··· Passage to read

Let’s start by establishing a baseline. Nice, France is internationally renowned for its cosmopolitan mix of elite residents, fabulous markets, opulent old-world architecture, and location on the sun-drenched Mediterranean shoreline known as the Côte d’Azur. Ooh-la-la!

Wiesbaden has similar allure and is widely heralded as the “Nice of the North.” Now home to USAEUR and hailing the world’s biggest cuckoo clock, what else do we know and cherish about the spectacular city of Wiesbaden to rival its counterpart on the French Riviera?

Thousands of years ago, the Romans were first to document use of thermal hot springs in Wiesbaden, valuing its healing powers that inspired Caligula to build a fort there in 40 AD. Centuries later, German tribesmen drove the Romans out, and near the end of the Middle Ages, the business of spring bathing became an important commercial attraction for Wiesbaden.

By the turn of the 19th century, visitors outnumbered residents and more millionaires were living in Wiesbaden than in any other city in Germany. Soon thereafter, the city became equally notorious as a gambling mecca, establishing its Spielbank as a world-class venue to rival those of Nice’s neighbor, Monte Carlo. Russian novelist Fyodor Dostoyevsky nearly lost his family’s fortune playing roulette at the Spielbank (on display near the casino’s opulent entrance), which inspired him to write “The Gambler.” Today, nearby outside is a huge bust of him sculpted by fellow Russian, Gavriil Glikman.

These twin cities have inspired several musical and artistic geniuses over the years, such as Matisse, Monet, Brahms and Wagner, who composed parts of “Meistersinger von Nurnberg” nearby in the decadent Biebrich Palace. Legend also tells of his eviction due to the stench of his cigars during strolls. We also have Johannes Brahms to thank for penning his aptly titled “Wiesbaden Symphony” while visiting.

There also was a blue-sueded Sergeant Presley, better known as the king of rock-n-roll, who served in the U.S. Army between 1958-60. While Elvis was stationed in West Germany, he met and courted Priscilla, whose family was living in Wiesbaden.

······

## Set of tasks:
(A) In the passage about Wiesbaden, who sculpted the bust of Dostoyevsky that stands outside near the Spielbank?
(B) Using the passage about Wiesbaden, say yes or no to each statement below and quote the words that decide it: (i) Caligula built a fort in Wiesbaden in 40 AD. (ii) Brahms composed parts of "Meistersinger von Nurnberg" in Biebrich Palace. (iii) Priscilla's family lived in Wiesbaden.
(C) Reproduce the passage about Wiesbaden from "Let’s start by" to "attraction for Wiesbaden.".

··· Listed records

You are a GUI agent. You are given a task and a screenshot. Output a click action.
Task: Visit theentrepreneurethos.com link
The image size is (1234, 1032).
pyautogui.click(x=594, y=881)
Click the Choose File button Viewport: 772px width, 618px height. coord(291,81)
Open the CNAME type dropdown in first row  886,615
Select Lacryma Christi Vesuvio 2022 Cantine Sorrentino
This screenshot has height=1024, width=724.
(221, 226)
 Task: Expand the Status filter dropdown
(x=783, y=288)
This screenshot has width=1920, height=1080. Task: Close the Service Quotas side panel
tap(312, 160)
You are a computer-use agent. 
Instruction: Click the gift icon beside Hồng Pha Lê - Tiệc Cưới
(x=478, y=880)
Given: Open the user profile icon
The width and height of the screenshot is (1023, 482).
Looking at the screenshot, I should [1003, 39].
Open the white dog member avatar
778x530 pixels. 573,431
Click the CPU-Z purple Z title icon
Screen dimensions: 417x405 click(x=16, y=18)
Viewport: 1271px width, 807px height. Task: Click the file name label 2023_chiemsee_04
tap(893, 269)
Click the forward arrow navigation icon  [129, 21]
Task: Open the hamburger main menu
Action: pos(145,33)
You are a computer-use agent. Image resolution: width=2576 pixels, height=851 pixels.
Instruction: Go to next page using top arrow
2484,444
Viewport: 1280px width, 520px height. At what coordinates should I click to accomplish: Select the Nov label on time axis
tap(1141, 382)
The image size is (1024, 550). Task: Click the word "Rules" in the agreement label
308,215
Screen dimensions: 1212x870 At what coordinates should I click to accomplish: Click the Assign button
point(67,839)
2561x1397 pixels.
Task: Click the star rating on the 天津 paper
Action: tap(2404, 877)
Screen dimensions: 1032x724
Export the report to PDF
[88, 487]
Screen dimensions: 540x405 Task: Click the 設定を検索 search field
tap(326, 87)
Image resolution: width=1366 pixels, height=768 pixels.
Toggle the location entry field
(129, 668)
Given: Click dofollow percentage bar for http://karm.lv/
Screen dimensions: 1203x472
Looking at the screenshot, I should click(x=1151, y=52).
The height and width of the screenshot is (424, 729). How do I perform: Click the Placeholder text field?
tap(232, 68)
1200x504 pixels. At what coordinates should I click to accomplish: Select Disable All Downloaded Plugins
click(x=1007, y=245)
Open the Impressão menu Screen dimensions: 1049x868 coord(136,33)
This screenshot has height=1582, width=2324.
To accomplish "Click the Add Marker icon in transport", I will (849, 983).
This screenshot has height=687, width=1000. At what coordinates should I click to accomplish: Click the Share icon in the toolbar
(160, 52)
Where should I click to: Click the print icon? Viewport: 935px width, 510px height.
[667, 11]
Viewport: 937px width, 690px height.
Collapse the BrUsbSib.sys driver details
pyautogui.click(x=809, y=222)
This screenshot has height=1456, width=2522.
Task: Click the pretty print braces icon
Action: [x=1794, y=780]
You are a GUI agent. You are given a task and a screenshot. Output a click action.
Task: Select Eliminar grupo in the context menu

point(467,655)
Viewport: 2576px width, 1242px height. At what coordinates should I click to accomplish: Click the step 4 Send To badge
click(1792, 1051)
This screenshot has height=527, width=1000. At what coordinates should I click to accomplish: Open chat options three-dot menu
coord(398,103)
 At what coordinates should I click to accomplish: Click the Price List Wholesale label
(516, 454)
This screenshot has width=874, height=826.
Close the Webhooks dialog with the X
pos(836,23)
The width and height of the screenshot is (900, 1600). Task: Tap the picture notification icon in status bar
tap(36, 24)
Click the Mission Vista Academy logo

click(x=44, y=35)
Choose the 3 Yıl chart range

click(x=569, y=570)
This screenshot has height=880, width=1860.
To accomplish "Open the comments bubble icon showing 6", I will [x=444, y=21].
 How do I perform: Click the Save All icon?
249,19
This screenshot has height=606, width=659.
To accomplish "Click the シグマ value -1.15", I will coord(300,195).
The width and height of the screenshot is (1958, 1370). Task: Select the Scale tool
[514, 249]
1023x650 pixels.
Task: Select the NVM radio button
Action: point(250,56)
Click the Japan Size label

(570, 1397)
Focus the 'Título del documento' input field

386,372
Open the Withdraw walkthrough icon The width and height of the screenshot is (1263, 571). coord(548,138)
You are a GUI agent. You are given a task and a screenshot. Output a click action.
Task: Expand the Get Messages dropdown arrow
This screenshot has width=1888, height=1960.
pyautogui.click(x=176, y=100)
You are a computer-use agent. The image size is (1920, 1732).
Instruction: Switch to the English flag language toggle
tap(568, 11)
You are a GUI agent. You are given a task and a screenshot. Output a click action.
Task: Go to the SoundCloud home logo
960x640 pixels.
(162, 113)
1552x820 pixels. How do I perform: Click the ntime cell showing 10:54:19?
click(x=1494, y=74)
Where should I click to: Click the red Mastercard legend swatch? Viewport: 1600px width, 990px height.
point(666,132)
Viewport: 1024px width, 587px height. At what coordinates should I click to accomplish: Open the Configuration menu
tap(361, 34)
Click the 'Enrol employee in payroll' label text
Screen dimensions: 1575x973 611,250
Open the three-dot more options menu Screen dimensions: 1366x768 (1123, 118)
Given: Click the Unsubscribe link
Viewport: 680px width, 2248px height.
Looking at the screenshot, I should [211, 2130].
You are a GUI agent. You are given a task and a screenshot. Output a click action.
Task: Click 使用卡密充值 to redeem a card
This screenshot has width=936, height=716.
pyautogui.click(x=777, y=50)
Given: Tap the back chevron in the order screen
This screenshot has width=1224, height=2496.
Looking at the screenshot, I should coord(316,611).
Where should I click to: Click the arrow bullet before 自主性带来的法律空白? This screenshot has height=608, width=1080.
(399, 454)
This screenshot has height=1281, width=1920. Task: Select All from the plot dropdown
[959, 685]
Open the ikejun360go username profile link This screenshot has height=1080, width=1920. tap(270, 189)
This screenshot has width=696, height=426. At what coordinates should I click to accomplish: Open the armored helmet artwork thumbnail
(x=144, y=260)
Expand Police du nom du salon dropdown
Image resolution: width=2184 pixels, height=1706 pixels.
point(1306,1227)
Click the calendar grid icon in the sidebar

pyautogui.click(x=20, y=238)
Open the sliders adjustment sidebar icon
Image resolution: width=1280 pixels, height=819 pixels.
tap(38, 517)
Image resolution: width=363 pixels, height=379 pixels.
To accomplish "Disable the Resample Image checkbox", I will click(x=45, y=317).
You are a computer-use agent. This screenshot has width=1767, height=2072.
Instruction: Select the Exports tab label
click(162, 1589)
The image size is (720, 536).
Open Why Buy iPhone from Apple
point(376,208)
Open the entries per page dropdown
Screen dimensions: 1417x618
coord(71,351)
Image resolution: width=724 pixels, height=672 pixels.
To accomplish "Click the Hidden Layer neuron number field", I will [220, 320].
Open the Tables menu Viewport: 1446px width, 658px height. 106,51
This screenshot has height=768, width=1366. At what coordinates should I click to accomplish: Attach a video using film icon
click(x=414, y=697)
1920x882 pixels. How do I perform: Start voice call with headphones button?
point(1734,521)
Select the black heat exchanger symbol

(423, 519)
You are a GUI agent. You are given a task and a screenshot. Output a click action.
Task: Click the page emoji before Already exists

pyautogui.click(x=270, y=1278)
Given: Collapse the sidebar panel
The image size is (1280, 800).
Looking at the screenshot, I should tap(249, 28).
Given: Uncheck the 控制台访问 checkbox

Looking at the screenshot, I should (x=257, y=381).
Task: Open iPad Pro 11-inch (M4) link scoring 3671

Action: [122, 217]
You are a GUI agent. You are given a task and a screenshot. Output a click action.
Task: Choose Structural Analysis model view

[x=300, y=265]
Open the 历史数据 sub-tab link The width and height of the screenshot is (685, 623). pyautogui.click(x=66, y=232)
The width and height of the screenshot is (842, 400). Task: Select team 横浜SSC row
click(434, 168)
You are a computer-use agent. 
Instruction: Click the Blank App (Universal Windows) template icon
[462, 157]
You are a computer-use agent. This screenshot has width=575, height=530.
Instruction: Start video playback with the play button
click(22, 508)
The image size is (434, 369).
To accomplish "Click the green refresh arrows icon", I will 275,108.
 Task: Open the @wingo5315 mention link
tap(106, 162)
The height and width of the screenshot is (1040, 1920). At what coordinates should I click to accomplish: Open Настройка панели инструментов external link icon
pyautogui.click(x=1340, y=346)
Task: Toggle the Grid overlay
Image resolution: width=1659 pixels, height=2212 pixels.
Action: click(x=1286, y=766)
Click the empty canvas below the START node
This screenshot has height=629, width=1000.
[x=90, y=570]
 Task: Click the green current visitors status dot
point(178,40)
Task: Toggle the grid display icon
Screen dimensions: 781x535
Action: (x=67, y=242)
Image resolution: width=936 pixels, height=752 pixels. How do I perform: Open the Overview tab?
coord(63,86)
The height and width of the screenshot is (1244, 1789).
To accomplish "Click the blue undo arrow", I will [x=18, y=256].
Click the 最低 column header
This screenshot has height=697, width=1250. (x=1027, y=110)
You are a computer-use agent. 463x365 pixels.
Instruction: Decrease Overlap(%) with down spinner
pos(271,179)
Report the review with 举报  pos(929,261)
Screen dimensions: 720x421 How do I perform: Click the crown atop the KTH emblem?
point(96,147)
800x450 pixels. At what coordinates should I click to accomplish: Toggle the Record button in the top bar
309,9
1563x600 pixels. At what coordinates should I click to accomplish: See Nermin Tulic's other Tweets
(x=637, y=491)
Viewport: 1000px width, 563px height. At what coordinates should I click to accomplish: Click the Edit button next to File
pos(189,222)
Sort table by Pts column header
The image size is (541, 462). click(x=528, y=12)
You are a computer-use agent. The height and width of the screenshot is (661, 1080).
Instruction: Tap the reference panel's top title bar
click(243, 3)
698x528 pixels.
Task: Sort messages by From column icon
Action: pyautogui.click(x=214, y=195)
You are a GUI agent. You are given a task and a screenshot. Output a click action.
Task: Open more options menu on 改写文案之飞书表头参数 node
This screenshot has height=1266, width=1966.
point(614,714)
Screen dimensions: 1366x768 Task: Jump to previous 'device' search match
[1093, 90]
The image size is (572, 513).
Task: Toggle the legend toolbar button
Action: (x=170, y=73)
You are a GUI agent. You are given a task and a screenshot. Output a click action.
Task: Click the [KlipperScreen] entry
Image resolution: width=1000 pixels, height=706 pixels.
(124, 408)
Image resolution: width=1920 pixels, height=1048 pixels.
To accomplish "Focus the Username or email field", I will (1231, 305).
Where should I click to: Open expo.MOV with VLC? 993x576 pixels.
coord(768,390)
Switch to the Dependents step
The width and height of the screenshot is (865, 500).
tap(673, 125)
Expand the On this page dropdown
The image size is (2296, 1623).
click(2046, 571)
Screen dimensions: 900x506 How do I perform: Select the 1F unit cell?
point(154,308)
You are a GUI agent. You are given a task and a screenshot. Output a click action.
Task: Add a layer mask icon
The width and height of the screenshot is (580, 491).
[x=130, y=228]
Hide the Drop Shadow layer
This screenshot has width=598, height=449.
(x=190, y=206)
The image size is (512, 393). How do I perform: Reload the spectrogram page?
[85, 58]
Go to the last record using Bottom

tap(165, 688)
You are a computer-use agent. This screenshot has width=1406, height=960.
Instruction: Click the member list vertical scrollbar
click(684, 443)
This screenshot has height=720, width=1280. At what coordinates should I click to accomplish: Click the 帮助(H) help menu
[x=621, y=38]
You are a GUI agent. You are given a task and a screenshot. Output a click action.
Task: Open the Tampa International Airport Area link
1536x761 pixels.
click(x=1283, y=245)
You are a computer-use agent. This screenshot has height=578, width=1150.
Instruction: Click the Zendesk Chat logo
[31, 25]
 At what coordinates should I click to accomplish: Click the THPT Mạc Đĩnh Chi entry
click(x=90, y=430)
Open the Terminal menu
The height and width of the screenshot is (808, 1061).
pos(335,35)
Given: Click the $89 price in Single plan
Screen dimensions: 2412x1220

······

## Response list:
(A) Gavriil Glikman

(B)
(i) Yes: "inspired Caligula to build a fort there in 40 AD"
(ii) No: "Wagner, who composed parts of “Meistersinger von Nurnberg” nearby in the decadent Biebrich Palace"
(iii) Yes: "whose family was living in Wiesbaden"

(C)
Let’s start by establishing a baseline. Nice, France is internationally renowned for its cosmopolitan mix of elite residents, fabulous markets, opulent old-world architecture, and location on the sun-drenched Mediterranean shoreline known as the Côte d’Azur. Ooh-la-la!

Wiesbaden has similar allure and is widely heralded as the “Nice of the North.” Now home to USAEUR and hailing the world’s biggest cuckoo clock, what else do we know and cherish about the spectacular city of Wiesbaden to rival its counterpart on the French Riviera?

Thousands of years ago, the Romans were first to document use of thermal hot springs in Wiesbaden, valuing its healing powers that inspired Caligula to build a fort there in 40 AD. Centuries later, German tribesmen drove the Romans out, and near the end of the Middle Ages, the business of spring bathing became an important commercial attraction for Wiesbaden.